As the Digital Era continues to pick up steam, tens of millions of people are taking advantage of the freedom that comes with being an entrepreneur. Of this population, nearly 60 million are part of the “gig economy” of freelancing.
Freelancing includes people who run their own schedules doing activities within their skill set. It seems like a cush job, but running any business requires a lot of hard work and time getting it off the ground.
If you’ve decided the life of a freelancer is for you, you’re starting on an exciting journey!
Along the way, there are probably going to be lots of bumps in the road. You can avoid many pitfalls, though, by following these seven tips as you get started.
1. Research Your Competition
As you begin building your business, the first thing you should do is familiarize yourself with your competitors.
In an online market, these could be global businesses. In a community, it’s anyone who offers your same niche services in the county you are in and any surrounding ones.
Getting to know your competition gives you a few edges. As you are just starting, you can avoid making the same mistakes they made and customize your business. Look for specific ways to start strong, like:
- Checking their brand and logo and make sure yours sets your business apart
- Keeping your company name distinctly unique (Pro tip: Try to use a name that shows up before your biggest competitors in the search engines)
- Lining up your prices so they are competitive with what clients would expect to pay for that service in your area
Knowing who your competition is doesn’t mean you have to be in a battle against them. It just gives you a leg up as you get started.
2. Define Your Goals
Every business should have goals to work towards. Your goals will be distinctly in line with your services and personal idea of success. However, writing them down in a professional document makes it more likely that you’ll reach them.
Come up with specific, measurable goals that have deadlines and action steps to get you there.
For instance, if you decide that you want to be debt-free for your business expenses, make a list of what you owe. Decide when you want your target payoff date to be. Then create a budget with monthly payment amounts you’ll need to obtain to get there.
3. Learn the Tax Laws
Most every small business owner will tell you that the hardest part of getting started is learning the tax laws. Should you incorporate? What counts as a deduction? What forms do you need to file?
If taxes aren’t your forte, look into hiring a CPA to help you as you begin your freelancing career. This will help you set a solid foundation while you’re not busy at first.
You’ll know which receipts to save, where to store them, how much to set aside for taxes, and more. Then you’ll have all the systems in place and ready to go when your schedule is full.
4. Get the Tools for the Job
There are some basic tools you’ll need regardless of your freelancing gig. Choosing the right programs to help you is essential. If you spend money on software that doesn’t work efficiently, it will cost you financially and with your time.

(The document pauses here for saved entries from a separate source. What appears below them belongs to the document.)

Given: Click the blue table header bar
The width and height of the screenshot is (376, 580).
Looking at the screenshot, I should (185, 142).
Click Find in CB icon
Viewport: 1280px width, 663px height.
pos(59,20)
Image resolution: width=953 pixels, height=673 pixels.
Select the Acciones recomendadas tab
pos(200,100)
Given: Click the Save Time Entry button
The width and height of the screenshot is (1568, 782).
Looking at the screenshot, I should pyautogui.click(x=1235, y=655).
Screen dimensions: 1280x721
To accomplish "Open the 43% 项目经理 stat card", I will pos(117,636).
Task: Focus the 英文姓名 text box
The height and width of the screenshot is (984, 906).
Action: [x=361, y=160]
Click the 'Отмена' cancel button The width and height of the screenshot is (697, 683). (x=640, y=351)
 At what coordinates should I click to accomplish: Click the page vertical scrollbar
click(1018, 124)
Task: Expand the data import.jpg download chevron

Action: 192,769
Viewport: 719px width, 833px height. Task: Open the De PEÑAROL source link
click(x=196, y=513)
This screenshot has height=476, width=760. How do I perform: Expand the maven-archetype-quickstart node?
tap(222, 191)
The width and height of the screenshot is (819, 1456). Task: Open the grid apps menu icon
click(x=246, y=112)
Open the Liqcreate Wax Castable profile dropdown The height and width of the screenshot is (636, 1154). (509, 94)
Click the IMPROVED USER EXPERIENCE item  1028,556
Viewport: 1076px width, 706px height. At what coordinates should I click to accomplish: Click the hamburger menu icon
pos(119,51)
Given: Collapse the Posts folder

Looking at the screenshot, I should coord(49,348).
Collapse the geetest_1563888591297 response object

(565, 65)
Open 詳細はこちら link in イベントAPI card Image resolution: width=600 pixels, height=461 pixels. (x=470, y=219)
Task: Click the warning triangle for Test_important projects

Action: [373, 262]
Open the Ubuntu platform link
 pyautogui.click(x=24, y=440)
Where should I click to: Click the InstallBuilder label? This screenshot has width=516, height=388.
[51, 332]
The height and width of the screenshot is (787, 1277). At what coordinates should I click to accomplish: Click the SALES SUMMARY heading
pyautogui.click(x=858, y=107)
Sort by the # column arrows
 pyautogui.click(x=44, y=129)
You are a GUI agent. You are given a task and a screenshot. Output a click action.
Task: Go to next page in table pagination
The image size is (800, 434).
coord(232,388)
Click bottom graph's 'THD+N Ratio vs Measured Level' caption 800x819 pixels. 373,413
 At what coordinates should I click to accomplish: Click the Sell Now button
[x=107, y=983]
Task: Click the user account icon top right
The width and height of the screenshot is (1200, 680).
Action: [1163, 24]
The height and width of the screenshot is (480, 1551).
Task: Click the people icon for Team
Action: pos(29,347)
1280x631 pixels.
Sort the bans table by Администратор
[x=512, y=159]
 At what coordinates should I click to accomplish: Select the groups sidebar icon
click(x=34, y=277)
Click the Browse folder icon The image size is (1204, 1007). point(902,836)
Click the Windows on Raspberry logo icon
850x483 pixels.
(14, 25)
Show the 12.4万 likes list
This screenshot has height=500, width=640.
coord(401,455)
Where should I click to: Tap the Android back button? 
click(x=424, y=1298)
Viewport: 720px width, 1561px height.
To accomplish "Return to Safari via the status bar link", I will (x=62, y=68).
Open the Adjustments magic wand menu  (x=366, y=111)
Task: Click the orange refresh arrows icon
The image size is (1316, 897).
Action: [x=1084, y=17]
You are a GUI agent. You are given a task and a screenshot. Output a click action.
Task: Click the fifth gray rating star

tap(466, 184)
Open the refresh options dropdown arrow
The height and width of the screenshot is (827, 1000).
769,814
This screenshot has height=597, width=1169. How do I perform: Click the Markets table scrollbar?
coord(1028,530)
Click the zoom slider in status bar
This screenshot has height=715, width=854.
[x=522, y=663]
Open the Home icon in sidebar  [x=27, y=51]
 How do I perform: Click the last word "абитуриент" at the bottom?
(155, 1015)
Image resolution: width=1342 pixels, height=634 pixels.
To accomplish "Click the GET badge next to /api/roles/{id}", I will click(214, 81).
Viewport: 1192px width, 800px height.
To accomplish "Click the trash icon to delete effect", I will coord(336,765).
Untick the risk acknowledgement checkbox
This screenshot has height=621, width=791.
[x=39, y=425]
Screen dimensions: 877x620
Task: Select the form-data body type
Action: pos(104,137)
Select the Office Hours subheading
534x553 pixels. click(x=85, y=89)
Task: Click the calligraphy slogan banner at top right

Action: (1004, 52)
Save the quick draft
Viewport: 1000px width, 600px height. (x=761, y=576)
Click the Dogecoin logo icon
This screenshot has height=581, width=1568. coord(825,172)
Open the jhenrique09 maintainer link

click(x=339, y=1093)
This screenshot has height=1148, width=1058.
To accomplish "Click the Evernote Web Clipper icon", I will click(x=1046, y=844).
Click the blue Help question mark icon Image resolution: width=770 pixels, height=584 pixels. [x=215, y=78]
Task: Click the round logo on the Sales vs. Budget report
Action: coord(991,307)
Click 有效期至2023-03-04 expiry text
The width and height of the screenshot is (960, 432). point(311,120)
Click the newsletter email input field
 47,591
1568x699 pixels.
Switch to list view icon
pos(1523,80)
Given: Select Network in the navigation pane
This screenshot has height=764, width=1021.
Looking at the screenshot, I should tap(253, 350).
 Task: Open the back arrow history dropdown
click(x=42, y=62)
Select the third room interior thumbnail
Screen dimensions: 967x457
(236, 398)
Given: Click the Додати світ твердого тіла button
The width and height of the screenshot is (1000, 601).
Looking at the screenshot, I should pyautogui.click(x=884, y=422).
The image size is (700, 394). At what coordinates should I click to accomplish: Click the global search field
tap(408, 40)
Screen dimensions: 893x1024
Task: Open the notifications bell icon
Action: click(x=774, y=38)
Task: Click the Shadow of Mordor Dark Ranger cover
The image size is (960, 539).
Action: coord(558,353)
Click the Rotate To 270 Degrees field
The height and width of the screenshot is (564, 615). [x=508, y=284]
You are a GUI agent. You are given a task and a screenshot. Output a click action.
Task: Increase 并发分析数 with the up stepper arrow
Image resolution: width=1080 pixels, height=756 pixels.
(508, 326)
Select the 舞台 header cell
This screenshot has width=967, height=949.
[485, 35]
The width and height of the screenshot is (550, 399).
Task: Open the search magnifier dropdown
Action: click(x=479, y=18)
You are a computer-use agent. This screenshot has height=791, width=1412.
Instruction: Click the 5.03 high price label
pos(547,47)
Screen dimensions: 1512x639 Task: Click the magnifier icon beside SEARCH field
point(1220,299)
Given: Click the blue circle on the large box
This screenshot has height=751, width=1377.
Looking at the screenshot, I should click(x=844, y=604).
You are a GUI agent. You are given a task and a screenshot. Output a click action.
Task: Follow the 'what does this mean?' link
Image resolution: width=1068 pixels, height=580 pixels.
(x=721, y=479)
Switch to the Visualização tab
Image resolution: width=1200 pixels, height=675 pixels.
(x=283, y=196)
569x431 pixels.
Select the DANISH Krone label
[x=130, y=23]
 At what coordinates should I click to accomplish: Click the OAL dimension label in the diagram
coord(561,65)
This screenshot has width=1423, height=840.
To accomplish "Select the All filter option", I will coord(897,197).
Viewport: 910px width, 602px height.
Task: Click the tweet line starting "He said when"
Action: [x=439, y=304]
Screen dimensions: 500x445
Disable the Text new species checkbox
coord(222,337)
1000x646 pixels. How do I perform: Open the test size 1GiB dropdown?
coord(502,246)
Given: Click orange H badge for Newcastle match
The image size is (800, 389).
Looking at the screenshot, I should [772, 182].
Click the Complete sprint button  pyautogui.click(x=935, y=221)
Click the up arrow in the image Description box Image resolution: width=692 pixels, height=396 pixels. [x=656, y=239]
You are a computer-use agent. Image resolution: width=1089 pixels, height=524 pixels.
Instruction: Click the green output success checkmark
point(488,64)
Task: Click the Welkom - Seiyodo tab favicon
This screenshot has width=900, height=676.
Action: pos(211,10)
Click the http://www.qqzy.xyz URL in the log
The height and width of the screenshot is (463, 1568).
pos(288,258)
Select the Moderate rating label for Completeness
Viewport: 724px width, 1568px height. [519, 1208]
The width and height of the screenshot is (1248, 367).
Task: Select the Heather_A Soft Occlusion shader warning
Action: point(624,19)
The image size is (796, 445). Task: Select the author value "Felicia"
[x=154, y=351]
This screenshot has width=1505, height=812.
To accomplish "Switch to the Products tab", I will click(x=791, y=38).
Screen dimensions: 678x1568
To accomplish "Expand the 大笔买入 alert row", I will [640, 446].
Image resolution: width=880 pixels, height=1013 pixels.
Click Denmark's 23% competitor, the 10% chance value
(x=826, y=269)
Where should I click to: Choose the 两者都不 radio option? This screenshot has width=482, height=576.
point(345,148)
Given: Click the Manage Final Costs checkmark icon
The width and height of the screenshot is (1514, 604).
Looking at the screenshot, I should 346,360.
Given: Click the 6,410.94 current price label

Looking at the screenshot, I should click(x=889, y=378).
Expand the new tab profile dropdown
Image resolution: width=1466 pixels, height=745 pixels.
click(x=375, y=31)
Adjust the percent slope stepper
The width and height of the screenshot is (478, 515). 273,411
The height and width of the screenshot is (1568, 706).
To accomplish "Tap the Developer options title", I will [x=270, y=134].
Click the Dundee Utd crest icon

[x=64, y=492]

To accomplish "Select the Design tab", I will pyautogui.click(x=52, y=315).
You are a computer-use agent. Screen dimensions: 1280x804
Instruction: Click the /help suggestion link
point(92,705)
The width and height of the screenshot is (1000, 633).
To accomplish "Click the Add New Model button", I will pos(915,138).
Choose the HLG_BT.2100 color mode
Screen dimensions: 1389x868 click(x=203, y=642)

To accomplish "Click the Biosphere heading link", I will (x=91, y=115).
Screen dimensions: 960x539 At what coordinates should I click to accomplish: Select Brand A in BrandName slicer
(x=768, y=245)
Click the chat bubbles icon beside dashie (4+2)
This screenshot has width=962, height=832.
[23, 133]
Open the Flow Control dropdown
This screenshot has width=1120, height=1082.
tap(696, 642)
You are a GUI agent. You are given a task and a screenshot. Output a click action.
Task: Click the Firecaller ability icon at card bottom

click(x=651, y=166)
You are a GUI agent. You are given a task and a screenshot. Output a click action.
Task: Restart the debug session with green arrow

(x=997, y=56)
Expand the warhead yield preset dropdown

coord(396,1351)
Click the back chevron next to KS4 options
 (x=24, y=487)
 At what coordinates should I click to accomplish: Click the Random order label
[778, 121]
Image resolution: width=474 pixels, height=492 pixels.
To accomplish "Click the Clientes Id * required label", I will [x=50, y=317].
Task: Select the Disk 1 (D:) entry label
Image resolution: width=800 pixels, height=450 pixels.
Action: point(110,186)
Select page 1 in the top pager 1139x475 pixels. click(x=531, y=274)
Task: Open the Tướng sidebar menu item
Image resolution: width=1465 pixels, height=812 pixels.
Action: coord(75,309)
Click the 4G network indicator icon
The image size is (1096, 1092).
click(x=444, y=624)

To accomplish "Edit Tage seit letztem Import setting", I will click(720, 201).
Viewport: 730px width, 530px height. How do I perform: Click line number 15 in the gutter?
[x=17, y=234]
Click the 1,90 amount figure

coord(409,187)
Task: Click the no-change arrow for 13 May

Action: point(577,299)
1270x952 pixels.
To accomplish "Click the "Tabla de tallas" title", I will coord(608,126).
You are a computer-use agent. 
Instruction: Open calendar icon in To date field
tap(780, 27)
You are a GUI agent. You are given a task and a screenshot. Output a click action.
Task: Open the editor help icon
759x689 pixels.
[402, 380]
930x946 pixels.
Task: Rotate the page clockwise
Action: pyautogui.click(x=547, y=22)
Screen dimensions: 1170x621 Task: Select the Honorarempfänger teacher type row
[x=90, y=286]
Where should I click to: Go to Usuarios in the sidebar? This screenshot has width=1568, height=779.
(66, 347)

As you decide what you’ll need to make your business run professionally, consider these common freelancing tools:
- Web page platforms
- Payment options, both in person and on your site
- Template creators
- Email automators
- Invoice creators
- Scheduling and calendar apps
There’s no need to reinvent the wheel. With a projected 100 million freelancers expected to arrive on scene within the next few years, you have plenty of tools at your disposal. Finding the right one is the key!
5. Know When to Ask for Help
You know your stuff, or you wouldn’t feel confident stepping out on your own to make a living at it. But just as you wouldn’t expect your client to know how to do what you do, there are things you might not be an expert at, either.
It’s okay to ask for help, especially as you get started and when your business takes off and you’re busy.
The trick is to know when something is more cost-effective for you to learn and do on your own, and when it’s better to hire someone.
If your hourly wage is more than it would cost to pay someone to do the job, consider asking for help. The money saved doing it yourself isn’t always worth the stress!
6. Create a Professional Persona
You’ve probably already considered how you’ll set up your web page and social media for your business. Looking and sounding professional is important!
But have you considered how your personal social media and in-person appearance needs to be adjusted, too?
As much as it might blur the boundaries of right and wrong, the fact is that people will judge your business based on your personal life. Some people will refuse to hire you if your Facebook or other social media posts seem offensive to them.
You have two real choices as you start your business. You can keep your personal social media professional-looking. Or you can accept that you can’t please everyone and consider those who might be offended as someone you’d be better off without!
7. Set Work/Life Boundaries
The most tempting aspect of being a freelancer is also the first thing you’ll have trouble with when you’re starting out. Yes, you can set your own schedule, but it’s also tempting to build your business when you should be enjoying your personal life!
Make sure you set clear work and life boundaries early on. Know when and where it’s okay to work and the times you need to focus on your family and friends.
This will become very important the busier you get. Having those boundaries will guide you as to when you might need to hire some extra help!
Entering the multi-billion dollar industry of freelancing is an exciting opportunity!
To make the most of it and set yourself up for success, be sure you follow these seven tips. With them, you can enjoy your newfound freedom and the thrill of being your own boss.